To get back to my friend’s question – What can be done? – a rights-based approach would make sure that those whose rights have been violated know and claim their rights and those who should be accountable also know how to fulfill their obligations. In the case of a young girl being raped, police officers have an obligation to investigate the crime, find and prosecute those responsible, and to do so quickly. The fact that the police won’t do anything unless you give them money is partly due to their ethics but also fed by an inefficient criminal justice system; now we’re getting into systemic issues, in other words, there is a bigger picture to consider. The difficulty is that solutions (either by governments, NGOs or donors) are too often compartmentalized and project specific aimed at changing a lot of micro stuff at the expense of neglecting a macro picture. The police officer who came to my house in Malawi after I was robbed had proof of this in his hands: he carried with him a briefcase with state of the art fingerprint-detecting equipment. His pre-CSI gadgetry was of little use for a police officer who had to take a taxi to a crime scene. But perhaps a donor thought it was a good idea at the time.
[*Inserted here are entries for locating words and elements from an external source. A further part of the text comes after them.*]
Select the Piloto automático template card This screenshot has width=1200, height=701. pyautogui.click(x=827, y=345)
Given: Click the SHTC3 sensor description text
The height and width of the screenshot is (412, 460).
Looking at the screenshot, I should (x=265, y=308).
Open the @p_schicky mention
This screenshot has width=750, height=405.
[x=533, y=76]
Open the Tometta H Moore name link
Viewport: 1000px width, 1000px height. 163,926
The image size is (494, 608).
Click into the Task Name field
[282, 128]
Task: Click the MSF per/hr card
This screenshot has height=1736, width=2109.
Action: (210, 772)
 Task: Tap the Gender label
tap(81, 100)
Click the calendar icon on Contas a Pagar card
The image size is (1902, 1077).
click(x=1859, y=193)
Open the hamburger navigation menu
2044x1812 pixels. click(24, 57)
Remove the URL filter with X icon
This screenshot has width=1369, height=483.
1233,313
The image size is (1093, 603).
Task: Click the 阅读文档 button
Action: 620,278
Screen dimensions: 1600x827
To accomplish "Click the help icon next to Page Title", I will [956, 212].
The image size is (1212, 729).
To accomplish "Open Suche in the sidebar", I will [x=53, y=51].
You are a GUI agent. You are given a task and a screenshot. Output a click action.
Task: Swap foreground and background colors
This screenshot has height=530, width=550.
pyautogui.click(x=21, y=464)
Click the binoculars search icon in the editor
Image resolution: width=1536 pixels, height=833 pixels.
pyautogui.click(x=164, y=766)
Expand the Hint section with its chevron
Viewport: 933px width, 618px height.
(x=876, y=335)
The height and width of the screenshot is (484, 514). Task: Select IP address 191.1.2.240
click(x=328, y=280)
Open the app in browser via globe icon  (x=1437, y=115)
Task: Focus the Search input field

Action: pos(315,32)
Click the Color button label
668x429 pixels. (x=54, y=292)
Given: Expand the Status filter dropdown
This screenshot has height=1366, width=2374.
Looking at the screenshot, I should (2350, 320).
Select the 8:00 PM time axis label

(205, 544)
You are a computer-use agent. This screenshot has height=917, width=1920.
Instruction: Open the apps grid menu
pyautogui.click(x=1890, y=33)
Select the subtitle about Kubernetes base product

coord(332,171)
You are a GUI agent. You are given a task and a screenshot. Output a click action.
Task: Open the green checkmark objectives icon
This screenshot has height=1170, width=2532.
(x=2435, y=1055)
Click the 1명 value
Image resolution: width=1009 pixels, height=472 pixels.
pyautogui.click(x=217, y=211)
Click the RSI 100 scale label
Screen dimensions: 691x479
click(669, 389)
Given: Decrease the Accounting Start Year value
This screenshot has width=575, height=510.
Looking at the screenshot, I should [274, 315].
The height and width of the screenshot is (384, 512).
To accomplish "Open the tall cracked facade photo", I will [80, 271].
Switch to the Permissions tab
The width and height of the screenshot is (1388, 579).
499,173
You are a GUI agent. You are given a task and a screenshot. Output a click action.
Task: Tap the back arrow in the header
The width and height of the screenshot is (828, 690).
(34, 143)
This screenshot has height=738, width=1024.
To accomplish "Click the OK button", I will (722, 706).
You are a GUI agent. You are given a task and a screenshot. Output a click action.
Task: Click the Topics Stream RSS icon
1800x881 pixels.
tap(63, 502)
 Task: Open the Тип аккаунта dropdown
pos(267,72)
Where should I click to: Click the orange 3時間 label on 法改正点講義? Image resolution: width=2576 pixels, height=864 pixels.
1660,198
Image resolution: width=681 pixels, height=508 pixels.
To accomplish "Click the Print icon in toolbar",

The solution – the ever present “capacity building” – must also be directed towards educating children, their parents, and ultimately communities in general about protecting the rights of children. The Convention on the Rights of the Child essentially states that any decisions made that will affect the lives of children must take into consideration their “best interests.” These are not mere words: they must also be reflected in the actions we undertake to protect our children from violent offenders. Children must feel safe at home, in the schools, and elsewhere in the community. The creation of those safe spaces will in one way or another reduce the possibility of placing children in vulnerable positions where their rights can be violated. These are measures to prevent the crimes form happening in the first place. Add to this the need to provide support for those who are already victims.
All this to say that there is never an easy solution to one problem. But anger, like the kind I had all those years ago witnessing the injustice, corruption, and poverty around me in Malawi, is not an answer. However, I do think that anger, when properly redirected, can be a rechanneled into positive force of change. After all, we do want to change things for the better because what we see now makes us angry.